For one, you're ascribing malice to what was pretty clearly just incompetence. 15 was mismanaged from start to finish and when it finally congealed onto a disc it didn't so much as 'get released' as 'stop being developed'. I can't fucking find where I heard it so take it with a grain of salt but my understanding was that 15 had to come out in 2016 so they cobbled it together from what they had. Since then Squeenix have put in a frankly insane amount of work actually filling in the parts they had to slash, what with the paid DLC chapters that are more or less pretty alright and completely free content patched in which involves The Rest Of Chapter 14 basically including a dungeon and bosses I thought were absolutely fucking radical. The paid DLCs were to experiment with what the game could do mechanically (and they worked mostly, every single new PC is more fun to play than Noctis) and for all the game is rightfully criticised for being undercooked slop I honestly think the update and DLC scheme comes from a genuine place of, I dunno of remorse is the right word but it's close enough.

And second, I would take the characters in 15 over the 13 cast in a heartbeat. 20 hours of driving around taking odd jobs and taking pictures and COMING UP WITH A NEW RECIPEH was sure as shit more enjoyable than 20 hours of "so we're l'cie now" "what does that mean" "we're enemies of cocoon" "what does that mean" "means soldiers shoot us" "that sucks man" "so what do we do?" "i don't fucking know the fal'cie suck at giving instructions so it was a super vague vision" "so what do we do?" "uh walk around killing soldiers i guess" "i'm going over here now" "cool i'll go over here then" "so being l'cie means we're under a time limit too right?" "yeah but to be honest it literally never comes up so let's just continue moseying around like brown's cows" "cool sounds good to me" "so hey we've had some time what do you think we should do?" "i dunno yet" "HopeYouDon'tKnowYet!?.wav"

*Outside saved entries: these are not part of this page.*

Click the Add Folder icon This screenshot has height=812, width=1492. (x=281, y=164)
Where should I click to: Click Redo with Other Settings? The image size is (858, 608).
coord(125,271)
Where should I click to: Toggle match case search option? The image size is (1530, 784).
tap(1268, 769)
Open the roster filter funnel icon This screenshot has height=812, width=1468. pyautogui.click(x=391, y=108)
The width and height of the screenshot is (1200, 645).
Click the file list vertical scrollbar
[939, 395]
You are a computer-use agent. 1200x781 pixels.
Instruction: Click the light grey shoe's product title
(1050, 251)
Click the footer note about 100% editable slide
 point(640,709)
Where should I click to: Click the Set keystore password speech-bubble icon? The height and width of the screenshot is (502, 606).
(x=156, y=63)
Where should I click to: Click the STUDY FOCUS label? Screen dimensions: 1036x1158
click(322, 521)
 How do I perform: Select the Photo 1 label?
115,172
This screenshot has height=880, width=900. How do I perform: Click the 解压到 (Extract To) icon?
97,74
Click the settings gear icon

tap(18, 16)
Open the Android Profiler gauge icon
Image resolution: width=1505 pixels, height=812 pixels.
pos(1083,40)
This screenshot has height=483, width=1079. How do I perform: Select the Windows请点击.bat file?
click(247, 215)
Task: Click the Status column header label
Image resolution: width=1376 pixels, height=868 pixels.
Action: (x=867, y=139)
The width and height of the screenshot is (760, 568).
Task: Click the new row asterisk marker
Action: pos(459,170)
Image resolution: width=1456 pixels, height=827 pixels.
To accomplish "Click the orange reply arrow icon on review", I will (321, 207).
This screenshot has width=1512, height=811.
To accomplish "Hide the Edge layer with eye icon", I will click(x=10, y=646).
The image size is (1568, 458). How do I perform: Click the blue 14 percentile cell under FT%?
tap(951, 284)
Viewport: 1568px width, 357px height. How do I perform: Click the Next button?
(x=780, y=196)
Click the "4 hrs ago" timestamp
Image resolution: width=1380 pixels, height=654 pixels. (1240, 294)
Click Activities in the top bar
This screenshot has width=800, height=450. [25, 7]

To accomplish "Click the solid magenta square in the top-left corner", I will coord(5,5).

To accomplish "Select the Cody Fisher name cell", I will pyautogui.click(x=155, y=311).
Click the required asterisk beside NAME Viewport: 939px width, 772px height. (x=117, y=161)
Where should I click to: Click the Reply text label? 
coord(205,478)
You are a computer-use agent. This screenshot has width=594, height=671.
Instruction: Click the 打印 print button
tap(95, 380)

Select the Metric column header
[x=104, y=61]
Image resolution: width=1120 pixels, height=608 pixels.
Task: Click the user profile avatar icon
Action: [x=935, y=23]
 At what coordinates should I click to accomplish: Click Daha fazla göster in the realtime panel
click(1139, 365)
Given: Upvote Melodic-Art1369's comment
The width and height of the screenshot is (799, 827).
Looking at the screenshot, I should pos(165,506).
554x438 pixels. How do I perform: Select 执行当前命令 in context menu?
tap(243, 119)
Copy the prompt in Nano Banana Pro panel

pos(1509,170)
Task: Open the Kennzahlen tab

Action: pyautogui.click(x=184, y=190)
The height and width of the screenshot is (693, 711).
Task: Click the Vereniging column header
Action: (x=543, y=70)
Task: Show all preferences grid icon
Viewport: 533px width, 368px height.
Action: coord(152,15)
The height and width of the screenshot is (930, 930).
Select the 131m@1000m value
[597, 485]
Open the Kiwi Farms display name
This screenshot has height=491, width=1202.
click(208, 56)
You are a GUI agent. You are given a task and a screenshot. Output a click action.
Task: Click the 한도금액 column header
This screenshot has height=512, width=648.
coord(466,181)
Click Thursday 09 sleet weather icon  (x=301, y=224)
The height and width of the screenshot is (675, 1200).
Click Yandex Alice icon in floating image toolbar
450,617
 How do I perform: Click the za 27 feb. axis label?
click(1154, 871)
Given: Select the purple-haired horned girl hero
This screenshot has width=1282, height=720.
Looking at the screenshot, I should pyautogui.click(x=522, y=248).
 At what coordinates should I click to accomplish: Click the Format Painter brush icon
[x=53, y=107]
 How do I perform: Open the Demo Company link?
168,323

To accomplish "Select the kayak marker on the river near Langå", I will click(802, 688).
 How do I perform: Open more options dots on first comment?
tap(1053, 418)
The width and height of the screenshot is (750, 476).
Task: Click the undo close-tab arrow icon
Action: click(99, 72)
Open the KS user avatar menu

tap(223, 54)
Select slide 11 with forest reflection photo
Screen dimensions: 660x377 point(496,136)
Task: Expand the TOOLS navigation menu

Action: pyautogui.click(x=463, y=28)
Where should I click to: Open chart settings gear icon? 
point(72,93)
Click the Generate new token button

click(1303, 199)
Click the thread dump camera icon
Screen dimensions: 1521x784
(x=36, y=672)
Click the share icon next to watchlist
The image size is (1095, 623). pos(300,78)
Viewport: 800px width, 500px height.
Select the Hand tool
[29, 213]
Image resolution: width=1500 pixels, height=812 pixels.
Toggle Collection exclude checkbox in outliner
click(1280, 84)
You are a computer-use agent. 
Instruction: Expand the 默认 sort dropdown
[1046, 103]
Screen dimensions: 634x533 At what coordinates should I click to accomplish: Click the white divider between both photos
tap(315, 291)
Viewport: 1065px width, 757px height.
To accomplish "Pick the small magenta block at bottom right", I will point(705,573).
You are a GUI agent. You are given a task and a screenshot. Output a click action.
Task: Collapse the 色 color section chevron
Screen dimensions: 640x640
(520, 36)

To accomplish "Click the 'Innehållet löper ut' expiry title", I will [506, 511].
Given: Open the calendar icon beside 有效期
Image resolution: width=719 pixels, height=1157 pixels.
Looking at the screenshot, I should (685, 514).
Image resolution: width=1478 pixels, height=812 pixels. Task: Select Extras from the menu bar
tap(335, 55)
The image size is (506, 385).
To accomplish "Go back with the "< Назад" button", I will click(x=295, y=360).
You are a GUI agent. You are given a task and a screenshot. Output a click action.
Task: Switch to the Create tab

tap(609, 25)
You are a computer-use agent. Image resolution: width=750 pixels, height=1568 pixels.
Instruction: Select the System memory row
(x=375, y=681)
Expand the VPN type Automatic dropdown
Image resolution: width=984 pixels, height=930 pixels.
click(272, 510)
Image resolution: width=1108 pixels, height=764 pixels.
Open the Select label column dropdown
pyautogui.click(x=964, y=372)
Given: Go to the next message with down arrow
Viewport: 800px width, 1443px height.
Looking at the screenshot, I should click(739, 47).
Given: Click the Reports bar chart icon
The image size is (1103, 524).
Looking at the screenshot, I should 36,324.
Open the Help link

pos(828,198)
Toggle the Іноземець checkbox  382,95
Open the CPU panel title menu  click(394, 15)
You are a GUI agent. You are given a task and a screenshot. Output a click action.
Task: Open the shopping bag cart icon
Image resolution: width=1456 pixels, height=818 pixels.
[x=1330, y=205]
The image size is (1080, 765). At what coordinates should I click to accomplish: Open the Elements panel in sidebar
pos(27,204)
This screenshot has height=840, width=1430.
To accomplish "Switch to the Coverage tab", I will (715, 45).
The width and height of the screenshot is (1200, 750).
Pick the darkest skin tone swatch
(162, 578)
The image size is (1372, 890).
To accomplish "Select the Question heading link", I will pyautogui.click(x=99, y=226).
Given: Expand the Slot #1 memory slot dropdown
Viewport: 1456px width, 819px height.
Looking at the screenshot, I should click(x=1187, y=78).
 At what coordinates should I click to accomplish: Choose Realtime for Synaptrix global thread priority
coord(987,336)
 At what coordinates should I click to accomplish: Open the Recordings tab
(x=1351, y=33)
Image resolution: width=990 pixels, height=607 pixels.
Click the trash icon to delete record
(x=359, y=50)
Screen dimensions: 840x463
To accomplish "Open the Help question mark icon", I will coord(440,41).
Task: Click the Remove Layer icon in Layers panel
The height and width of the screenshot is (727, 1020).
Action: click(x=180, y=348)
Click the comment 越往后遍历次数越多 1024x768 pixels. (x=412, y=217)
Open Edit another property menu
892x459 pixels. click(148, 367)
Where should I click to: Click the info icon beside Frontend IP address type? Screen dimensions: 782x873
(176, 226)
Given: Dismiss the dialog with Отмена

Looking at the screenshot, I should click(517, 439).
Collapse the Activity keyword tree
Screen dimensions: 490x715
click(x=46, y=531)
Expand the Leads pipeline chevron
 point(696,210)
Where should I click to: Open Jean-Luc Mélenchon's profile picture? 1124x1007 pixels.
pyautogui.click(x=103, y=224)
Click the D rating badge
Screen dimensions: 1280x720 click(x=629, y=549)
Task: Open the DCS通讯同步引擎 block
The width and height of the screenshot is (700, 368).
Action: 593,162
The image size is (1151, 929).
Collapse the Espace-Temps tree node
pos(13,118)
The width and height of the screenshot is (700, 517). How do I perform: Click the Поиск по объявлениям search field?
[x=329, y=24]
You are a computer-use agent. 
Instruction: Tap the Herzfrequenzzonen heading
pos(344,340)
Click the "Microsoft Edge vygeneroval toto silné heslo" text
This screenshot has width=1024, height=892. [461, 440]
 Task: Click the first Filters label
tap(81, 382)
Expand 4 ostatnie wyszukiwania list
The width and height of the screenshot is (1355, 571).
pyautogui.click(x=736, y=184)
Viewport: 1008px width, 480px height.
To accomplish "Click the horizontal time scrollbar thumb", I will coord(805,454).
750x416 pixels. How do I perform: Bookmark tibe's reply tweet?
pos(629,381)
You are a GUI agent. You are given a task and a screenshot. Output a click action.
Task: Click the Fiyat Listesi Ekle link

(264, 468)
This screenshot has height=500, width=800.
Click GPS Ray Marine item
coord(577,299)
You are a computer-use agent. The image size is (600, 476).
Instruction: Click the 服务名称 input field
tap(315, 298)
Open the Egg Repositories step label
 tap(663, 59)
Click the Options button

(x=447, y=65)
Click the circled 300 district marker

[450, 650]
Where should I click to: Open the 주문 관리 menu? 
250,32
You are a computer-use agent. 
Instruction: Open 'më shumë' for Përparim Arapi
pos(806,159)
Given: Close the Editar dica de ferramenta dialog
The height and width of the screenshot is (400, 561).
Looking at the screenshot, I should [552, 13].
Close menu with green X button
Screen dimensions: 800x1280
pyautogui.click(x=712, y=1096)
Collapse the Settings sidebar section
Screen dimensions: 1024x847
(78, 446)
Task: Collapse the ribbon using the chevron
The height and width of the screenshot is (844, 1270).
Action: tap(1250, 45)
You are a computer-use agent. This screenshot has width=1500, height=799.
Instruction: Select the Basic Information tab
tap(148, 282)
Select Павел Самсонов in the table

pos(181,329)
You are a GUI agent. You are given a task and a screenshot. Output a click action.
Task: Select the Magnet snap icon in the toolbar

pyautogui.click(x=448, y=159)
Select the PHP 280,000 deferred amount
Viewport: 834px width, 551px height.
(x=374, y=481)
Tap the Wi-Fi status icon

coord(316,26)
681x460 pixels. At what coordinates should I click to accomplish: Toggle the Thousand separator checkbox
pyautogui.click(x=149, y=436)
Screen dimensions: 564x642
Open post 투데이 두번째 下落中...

Ah, well that makes it alright, clearly I shouldn't blame the company that has a reputation for mismanaging projects over and over again, or the developer that can't seem to make a product without scrapping everything because it isn't "cool". Man I sure am glad they had to patch in content that was supposed to be in the game, and make a movie and an anime I have to watch if I want to understand certain elements of the plot. I don't understand why it "had" to come out in 2016, it's like with Sega and Sonic 06, when it "had" to come out in 2006. And I'd contest that at least the characters had some personality to them, even if it was stupid at times, and over the course of the game they at least grew as characters. The cast of XV is just awful, they play their tropes straight and barely evolve over the course of the entire game.
 
Man I sure am glad they had to patch in content that was supposed to be in the game, and make a movie and an anime I have to watch if I want to understand certain elements of the plot. I don't understand why it "had" to come out in 2016, it's like with Sega and Sonic 06, when it "had" to come out in 2006.
Because the game started development right around the time Sonic 06 came out, with the intention of coming out on the PS3 alongside FF13 as a spin-off. That it released in 2016 on the PS4 tells you how well that turned out.